Can anyone suggest who one would contact about the possibilities of attaining permission to bring (and arrange storage for) a non-restricted firearm to be used off base at a public range after the four week indoctrination period is over during weekends off base?  

Thirteen weeks away from the family with weekends off during the summer seems like an ideal time to do some target shooting.


----------



## PMedMoe (9 Jun 2009)

Can't see you getting permission for that on BMQ.  :-\


----------



## Drag (9 Jun 2009)

Not going to happen in a training environment


----------



## MikeL (9 Jun 2009)

Yea; not gonna happen.

Also, don't expect to get all those weekends off either


----------



## Cadaren (10 Jun 2009)

This is one of the craziest questions I've seen on here.


----------



## chrisf (10 Jun 2009)

Nah, there's plenty plenty crazier.

The answer in this case is just no.


----------



## the 48th regulator (10 Jun 2009)

Will unlock, as  	Cleared Hot stated he has pertinent information.

Please refrain from posting, unless you have a relevant answer, that is cleared by DS.

dileas

tess

milnet.ca staff


----------



## Cleared Hot (10 Jun 2009)

It may surprise some but recreational target shooting is highly supported by the CF and there is a reason that almost every Base has a gun/shooting club.  While I can not speak for BMQ specifically, I can say that on Phase and subsequent training I and others have brought both restricted and non-restricted firearms for use after hours.  Yes, I understand that on very basic courses you may not have any downtime but I am going to assume you get the odd weekend pass.
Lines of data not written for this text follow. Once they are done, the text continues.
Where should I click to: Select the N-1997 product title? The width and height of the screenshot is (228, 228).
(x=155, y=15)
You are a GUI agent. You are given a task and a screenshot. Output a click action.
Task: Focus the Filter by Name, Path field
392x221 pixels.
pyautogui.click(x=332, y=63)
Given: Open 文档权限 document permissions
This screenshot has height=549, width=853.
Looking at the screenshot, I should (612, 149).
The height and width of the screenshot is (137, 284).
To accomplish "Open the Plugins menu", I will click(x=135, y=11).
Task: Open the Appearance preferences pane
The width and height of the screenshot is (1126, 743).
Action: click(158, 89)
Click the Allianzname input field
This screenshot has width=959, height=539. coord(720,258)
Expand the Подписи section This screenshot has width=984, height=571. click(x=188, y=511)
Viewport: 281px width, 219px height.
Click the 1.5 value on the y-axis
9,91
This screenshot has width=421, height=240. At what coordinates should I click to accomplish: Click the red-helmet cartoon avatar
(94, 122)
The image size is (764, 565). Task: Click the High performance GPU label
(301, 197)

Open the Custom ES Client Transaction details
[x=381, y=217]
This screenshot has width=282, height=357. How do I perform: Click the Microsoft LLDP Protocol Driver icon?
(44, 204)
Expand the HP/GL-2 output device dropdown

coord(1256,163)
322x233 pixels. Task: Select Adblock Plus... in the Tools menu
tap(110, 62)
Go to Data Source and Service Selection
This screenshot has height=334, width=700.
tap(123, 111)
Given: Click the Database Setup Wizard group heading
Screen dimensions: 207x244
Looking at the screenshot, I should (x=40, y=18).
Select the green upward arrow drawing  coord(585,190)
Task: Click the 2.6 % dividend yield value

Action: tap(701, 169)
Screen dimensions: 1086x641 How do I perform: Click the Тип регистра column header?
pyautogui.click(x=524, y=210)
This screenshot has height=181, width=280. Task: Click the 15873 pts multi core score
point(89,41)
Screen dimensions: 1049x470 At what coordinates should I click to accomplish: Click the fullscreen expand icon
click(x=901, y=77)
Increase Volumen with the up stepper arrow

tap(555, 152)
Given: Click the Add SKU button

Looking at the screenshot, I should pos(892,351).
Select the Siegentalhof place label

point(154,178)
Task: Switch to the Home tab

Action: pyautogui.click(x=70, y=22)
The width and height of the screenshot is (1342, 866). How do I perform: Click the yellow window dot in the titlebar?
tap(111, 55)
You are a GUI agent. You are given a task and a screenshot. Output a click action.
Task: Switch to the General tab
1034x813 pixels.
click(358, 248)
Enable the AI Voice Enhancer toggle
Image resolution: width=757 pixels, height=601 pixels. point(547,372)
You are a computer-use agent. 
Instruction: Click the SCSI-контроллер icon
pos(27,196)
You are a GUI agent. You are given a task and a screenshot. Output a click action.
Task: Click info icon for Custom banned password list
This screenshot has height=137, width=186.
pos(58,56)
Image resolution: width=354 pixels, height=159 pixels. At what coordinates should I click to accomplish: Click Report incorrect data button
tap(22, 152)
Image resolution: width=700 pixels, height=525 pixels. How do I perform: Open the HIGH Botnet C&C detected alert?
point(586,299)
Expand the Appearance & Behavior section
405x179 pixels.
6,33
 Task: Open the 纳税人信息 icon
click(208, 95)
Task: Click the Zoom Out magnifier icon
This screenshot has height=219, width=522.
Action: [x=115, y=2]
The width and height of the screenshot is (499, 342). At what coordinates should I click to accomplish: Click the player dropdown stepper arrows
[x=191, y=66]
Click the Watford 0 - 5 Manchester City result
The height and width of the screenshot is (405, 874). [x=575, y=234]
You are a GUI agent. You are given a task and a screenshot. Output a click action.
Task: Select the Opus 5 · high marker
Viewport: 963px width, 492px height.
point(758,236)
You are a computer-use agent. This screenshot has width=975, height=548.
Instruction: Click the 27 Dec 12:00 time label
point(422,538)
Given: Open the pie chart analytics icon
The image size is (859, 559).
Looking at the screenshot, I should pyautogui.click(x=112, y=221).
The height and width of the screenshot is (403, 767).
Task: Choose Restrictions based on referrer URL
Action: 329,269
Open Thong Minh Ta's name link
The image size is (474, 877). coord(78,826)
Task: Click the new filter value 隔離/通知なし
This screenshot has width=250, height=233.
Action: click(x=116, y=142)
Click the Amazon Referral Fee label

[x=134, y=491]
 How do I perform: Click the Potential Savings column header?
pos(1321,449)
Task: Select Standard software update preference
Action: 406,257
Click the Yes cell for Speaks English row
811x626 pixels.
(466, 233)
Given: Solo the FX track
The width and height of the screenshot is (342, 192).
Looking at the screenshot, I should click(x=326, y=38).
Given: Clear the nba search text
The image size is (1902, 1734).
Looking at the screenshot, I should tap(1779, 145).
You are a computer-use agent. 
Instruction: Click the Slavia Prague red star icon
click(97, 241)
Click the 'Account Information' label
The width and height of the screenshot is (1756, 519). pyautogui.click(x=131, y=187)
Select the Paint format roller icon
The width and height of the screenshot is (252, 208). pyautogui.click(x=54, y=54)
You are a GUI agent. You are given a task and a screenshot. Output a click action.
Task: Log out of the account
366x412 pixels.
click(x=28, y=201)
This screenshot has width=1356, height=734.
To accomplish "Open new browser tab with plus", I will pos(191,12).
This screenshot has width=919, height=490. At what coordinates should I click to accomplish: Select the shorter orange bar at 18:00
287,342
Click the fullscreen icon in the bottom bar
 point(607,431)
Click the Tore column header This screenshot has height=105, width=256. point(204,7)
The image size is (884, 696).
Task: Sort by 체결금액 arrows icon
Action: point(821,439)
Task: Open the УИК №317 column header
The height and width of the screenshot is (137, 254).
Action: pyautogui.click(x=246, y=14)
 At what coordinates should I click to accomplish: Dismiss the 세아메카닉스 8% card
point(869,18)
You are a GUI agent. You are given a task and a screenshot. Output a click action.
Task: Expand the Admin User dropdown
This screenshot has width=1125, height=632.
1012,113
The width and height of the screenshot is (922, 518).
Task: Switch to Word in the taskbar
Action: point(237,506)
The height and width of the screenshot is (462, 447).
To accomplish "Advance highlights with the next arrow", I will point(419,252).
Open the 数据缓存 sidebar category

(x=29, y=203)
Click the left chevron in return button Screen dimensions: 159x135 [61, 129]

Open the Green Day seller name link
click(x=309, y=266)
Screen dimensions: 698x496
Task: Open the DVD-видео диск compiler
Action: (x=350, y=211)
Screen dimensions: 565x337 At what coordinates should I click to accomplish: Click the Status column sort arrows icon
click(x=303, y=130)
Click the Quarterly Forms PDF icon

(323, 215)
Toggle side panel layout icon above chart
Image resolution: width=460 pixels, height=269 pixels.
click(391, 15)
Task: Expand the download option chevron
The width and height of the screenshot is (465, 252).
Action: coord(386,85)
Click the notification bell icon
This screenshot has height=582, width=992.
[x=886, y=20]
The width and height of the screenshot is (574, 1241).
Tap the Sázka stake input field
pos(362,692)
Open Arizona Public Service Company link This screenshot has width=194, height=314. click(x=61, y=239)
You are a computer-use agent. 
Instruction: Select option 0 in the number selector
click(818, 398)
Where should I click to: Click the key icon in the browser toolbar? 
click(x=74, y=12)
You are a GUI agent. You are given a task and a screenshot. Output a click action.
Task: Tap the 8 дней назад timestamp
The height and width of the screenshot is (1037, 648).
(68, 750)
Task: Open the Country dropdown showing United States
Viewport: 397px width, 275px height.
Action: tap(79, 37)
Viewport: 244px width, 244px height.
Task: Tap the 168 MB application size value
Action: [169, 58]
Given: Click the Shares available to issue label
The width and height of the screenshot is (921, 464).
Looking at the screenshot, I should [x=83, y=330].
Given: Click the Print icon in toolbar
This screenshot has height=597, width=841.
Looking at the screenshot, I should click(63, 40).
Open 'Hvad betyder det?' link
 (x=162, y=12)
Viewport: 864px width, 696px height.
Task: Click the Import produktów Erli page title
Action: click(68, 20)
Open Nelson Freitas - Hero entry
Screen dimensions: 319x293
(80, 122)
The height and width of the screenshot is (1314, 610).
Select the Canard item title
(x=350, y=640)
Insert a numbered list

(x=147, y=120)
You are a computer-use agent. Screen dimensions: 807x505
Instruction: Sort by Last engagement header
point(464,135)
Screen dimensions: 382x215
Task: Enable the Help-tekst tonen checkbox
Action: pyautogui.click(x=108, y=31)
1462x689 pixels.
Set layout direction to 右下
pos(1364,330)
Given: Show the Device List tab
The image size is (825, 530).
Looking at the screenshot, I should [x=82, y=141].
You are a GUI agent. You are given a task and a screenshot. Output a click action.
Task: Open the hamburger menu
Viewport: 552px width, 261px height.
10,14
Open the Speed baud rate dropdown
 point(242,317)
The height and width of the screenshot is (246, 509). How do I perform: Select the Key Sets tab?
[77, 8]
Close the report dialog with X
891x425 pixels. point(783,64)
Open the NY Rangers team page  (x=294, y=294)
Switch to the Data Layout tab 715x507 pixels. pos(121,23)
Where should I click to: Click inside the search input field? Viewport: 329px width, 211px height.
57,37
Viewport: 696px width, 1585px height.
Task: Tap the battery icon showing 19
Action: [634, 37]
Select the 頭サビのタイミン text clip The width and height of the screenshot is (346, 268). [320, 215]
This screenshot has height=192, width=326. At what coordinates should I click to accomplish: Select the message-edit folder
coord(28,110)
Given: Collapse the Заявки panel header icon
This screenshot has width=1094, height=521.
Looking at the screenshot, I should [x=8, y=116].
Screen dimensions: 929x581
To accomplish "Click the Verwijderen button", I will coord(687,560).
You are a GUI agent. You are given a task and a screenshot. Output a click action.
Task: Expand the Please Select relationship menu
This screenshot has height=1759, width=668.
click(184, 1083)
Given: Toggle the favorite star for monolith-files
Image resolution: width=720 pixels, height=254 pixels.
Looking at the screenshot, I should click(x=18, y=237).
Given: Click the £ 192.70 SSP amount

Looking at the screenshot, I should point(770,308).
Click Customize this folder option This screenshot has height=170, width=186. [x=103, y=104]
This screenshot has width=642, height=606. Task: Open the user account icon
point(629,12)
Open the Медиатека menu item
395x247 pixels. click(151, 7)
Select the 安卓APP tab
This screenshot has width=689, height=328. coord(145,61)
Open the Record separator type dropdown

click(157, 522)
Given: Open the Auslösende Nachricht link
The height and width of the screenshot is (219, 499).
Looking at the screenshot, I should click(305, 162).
The first point is that under no circumstances will you be allowed to store (or bring) weapons or ammo in the shacks, that includes bringing it back to clean it after a day on the range.  The best way to do this with the least hassle is to store it at a friend's house in the local area.  If you don't know anyone in the area try asking around before you go as you may find "someone who knows someone".  The other thing we have done is to store them at the MP shack.  While they do not have to let you, I have always found they are willing assuming you have the proper paperwork and permits - especially if you have a membership to a gun club in advance.  Just call them, tell them you are coming on crse/TD with the dates and tell them you are a member of club x and want to store your rifle.  They will let you know the process.  In either case, make sure you have a confirmed arrangement in place before you leave for course.  The last thing you need is to be a problem child on day one especially with something as sensitive as firearms.  In reality, if you have alternate arrangements and you only access them on your free time, there is a very real posibility that your staff never even has to know that you have them in the local area.  Be responsible, legal, have a plan and bring your paperwork and you should be able to keep shooting.  It's just as much a sport as skating and I'll bet if you have a place to store them no one would question you bringing your skates.  Good luck.


----------



## Somethinginteresting (28 Aug 2017)

Hey there.
I had a question related to the shooting range once you are a regular force member living on base housing.
Are you allowed/welcome to shoot your c7/8 as much as you please on the range?  Does the army foot the ammo bill?  If not, can one do so if you bring your own ammo?
What about shooting your own rifles at the range, is this allowed?  (Lunch break, after hours?  Haha)
This would be a major perk   [
I'd appreciate some serious replies because I don't want this buried before I get an answer!
Thank you.


----------



## Nfld Sapper (28 Aug 2017)

Somethinginteresting said:
			
		

> Hey there.
> I had a question related to the shooting range once you are a regular force member living on base housing.
> Are you allowed/welcome to shoot your c7/8 as much as you please on the range?  Does the army foot the ammo bill?  If not, can one do so if you bring your own ammo?
> What about shooting your own rifles at the range, is this allowed?  (Lunch break, after hours?  Haha)
> ...



NO


----------



## ModlrMike (28 Aug 2017)

If you want more range time then your best bet is to join a private shooting club. You will not be able to use your service weapon, and you will be responsible for any costs you incur. You should NEVER be permitted to bring your own weapons or ammunition to a military shoot.


----------



## Jarnhamar (28 Aug 2017)

Some bases have shooting clubs that allow you to use the base ranges with personal weapons but they have ridiculous caliber restrictions on some (IE .50 calibers are allowed but .22's are not) and booked ranges on base have a tendency to get canceled for various reasons. It's very frustrating to plan your schedule around planned shoots to have them canceled, reasons not required.


----------



## TangoTwoBravo (28 Aug 2017)

Somethinginteresting said:
			
		

> Hey there.
> I had a question related to the shooting range once you are a regular force member living on base housing.
> Are you allowed/welcome to shoot your c7/8 as much as you please on the range?  Does the army foot the ammo bill?  If not, can one do so if you bring your own ammo?
> What about shooting your own rifles at the range, is this allowed?  (Lunch break, after hours?  Haha)
> ...



Once you are through training and at your unit (whatever/wherever it is), you will conduct training on your issued weapon/weapons in accordance with your unit's readiness level and training plan. If you are a clerk at a static headquarters then you will probably fire your C7 once a year. If you are an infantryman in a unit going through high-readiness training then you will shoot a lot more. There is a plan you follow it.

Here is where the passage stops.